ASAL-USUL TUAN HOJONG HATARAN
(BERKEDUDUKAN DI PAMATANG DJORLANG HATARAN)
Oleh: Lettu (Purn.) Toean Moesa Sinaga Nadihojong Hataran
(Sumber: facebook…)

Tuan Djorlang Kataran
Hatta, maka adalah seorang bernama Tuan Hojong Hataran jang datangnja dari Pulau Djawa ke Tanah Atjeh dengan maksud hendak menambah pengalaman dan ilmu pengetahuan serta untuk mengembangkan kepandaianja pula di Pulau Sumatera.

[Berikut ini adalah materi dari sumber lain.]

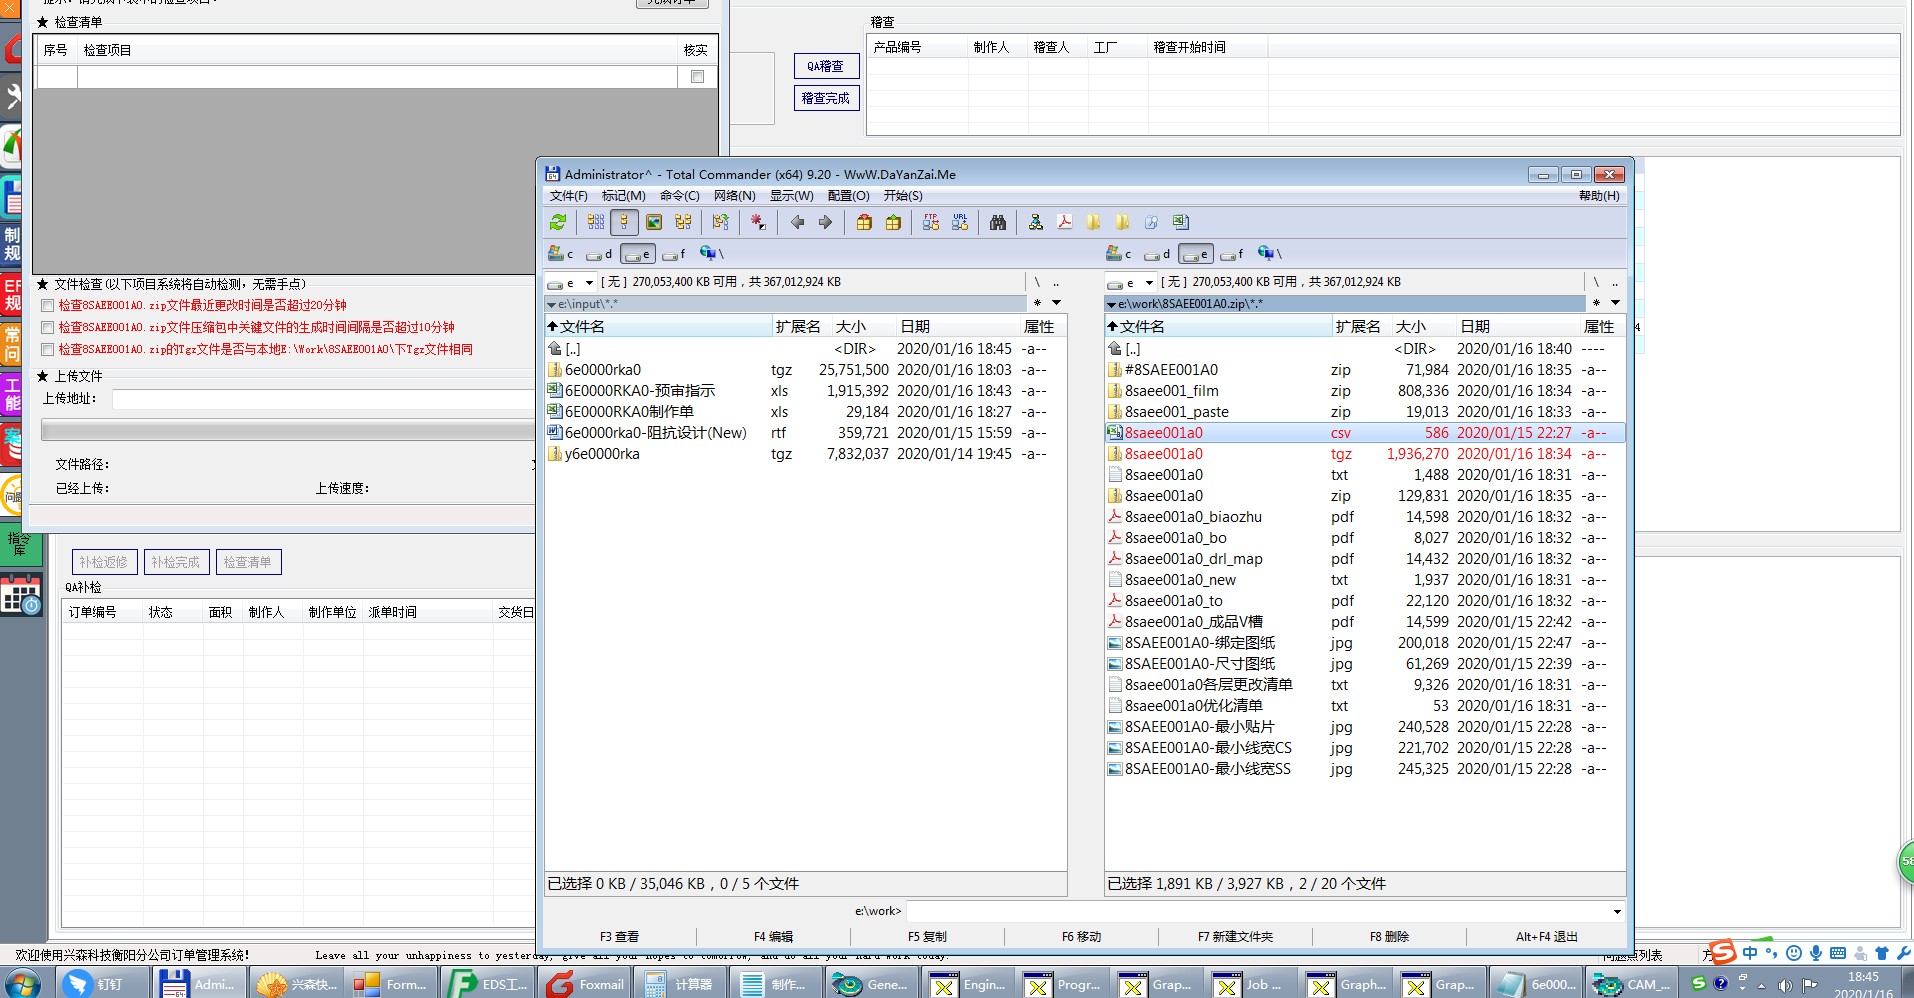Check the Tgz file comparison checkbox
The width and height of the screenshot is (1914, 998).
(47, 349)
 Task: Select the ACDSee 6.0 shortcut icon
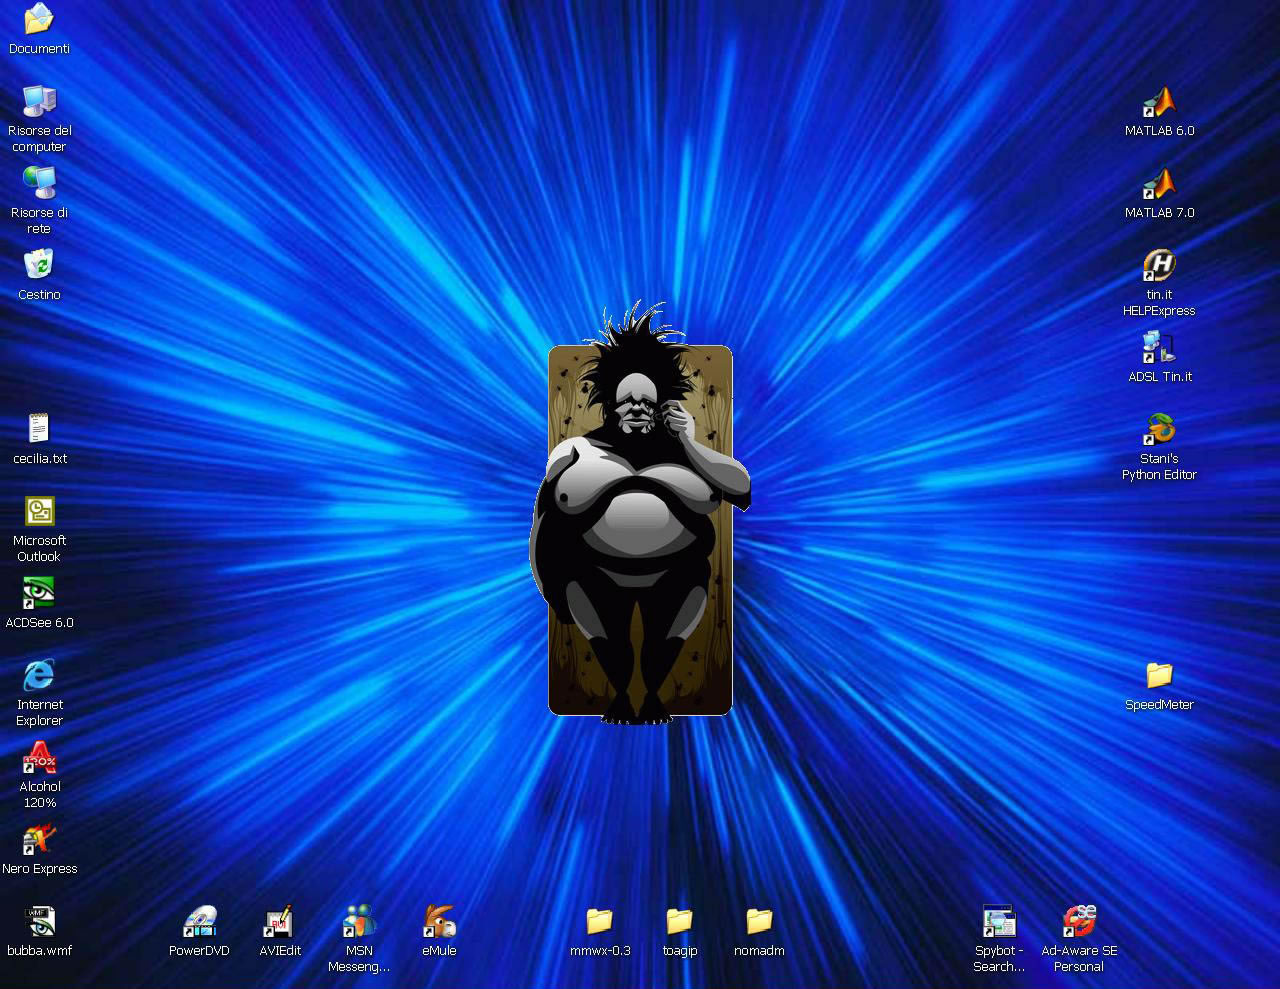[39, 593]
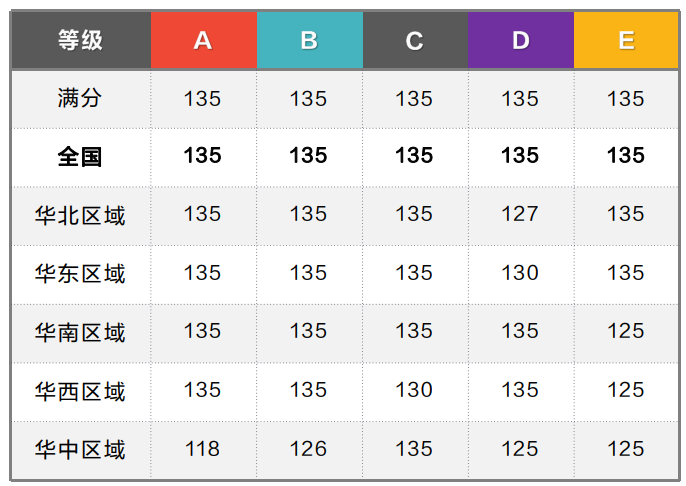Viewport: 686px width, 486px height.
Task: Select the 118 value in 华中区域 row
Action: tap(203, 449)
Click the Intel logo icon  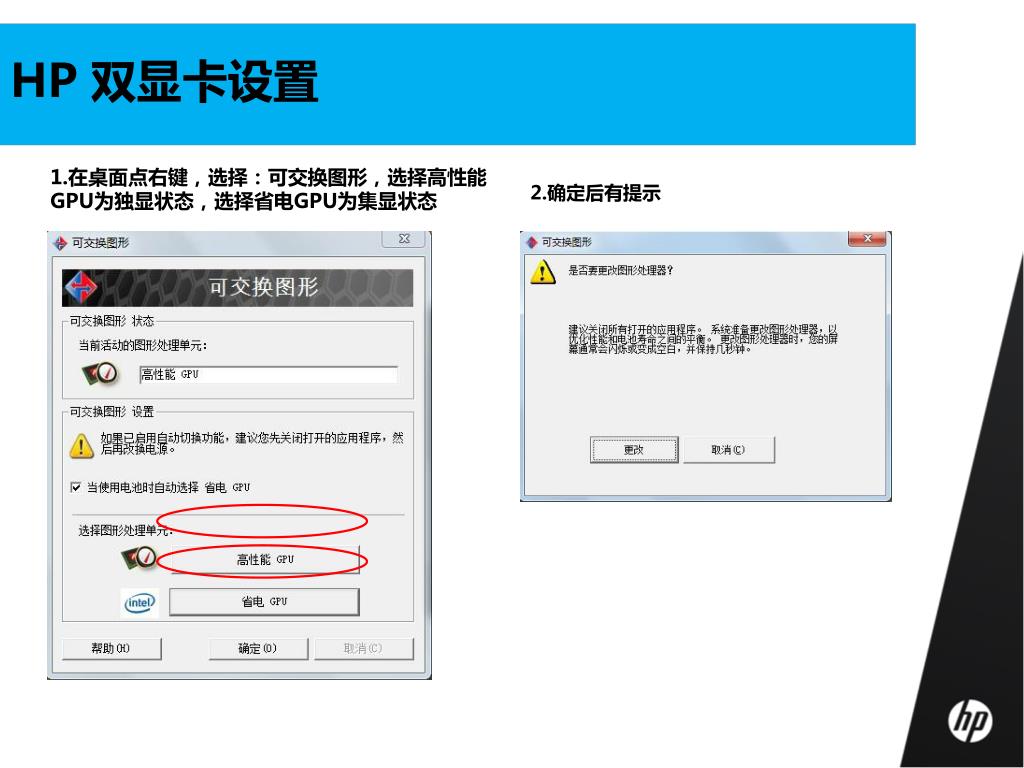pos(140,602)
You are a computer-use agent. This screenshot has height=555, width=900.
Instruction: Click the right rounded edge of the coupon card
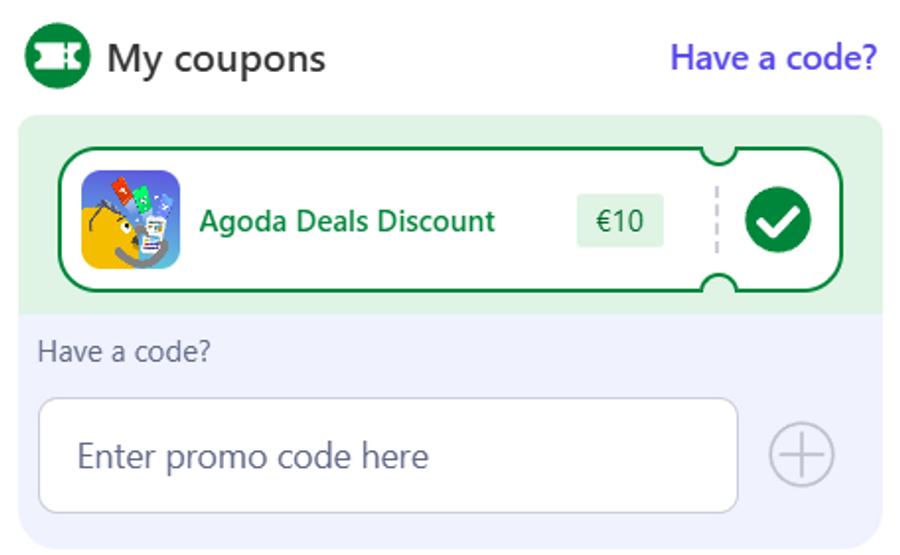[840, 220]
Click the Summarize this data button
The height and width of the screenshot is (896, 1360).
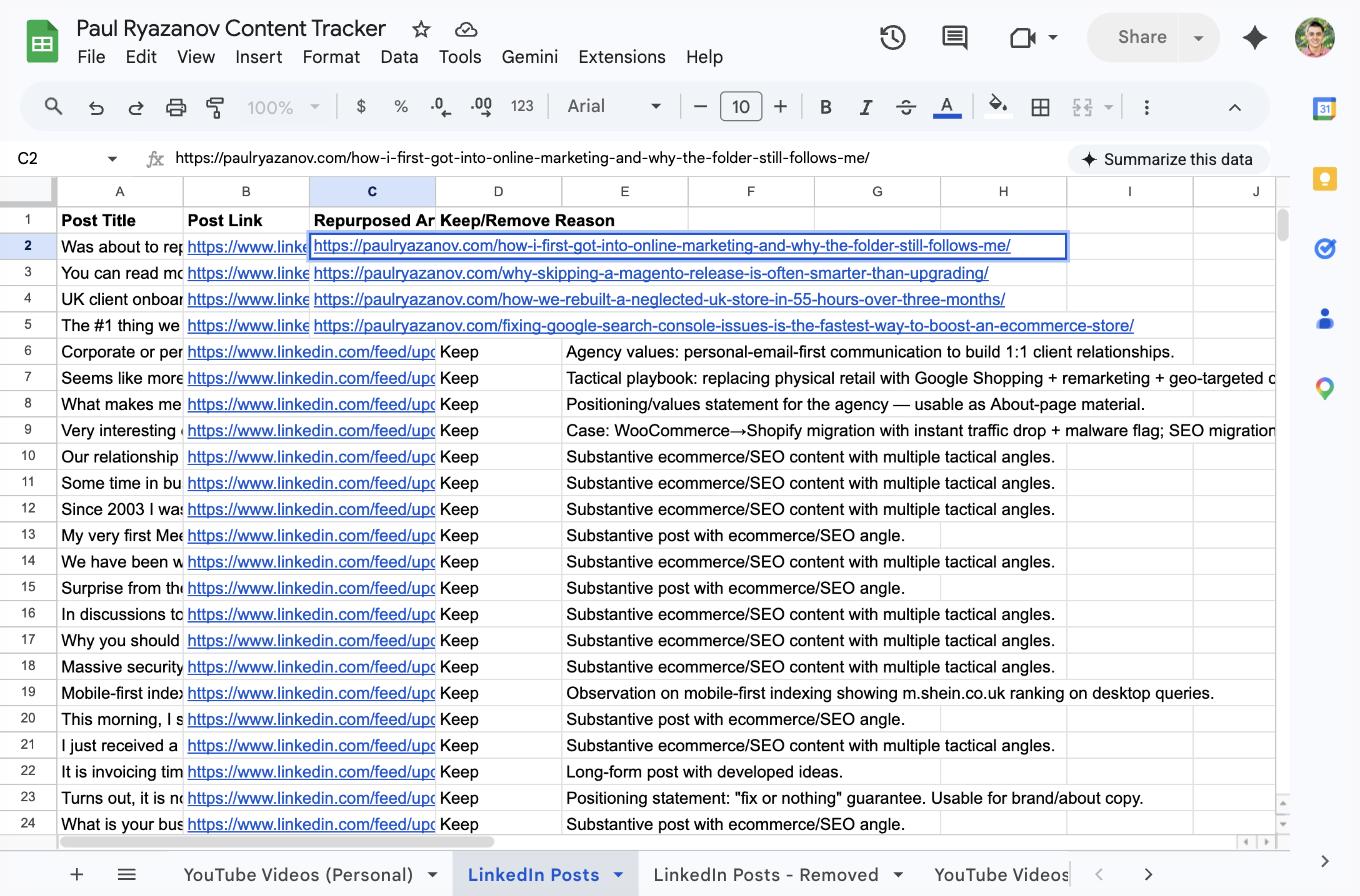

Sesudah beberapa bulan tinggal di Tanah Atjeh, ia pun meneruskan perdjalanannja arah ke Selatan. Sampaillah dia di daerah Toba (Tapanuli). Daerah Toba itu diperintahi oleh Radja Urat.
Tuan Hojong Hataran pandai membawakan dirinja terhadap seseorang maka ia pun dapat bersahabat karib dengan Radja Urat, terus sebagai orang bersaudara. Walaupun persahabatan Radja Urat dan Tuan Hojong Hataran sudah begitu akrab, tetapi tjita-tjita Tuan Hojong Hataran untuk meneruskan perdjalanannya tak dapat dipengaruhi rapatnja persahabatan mereka itu. Ia tetap bertekad meneruskan perjalanannja.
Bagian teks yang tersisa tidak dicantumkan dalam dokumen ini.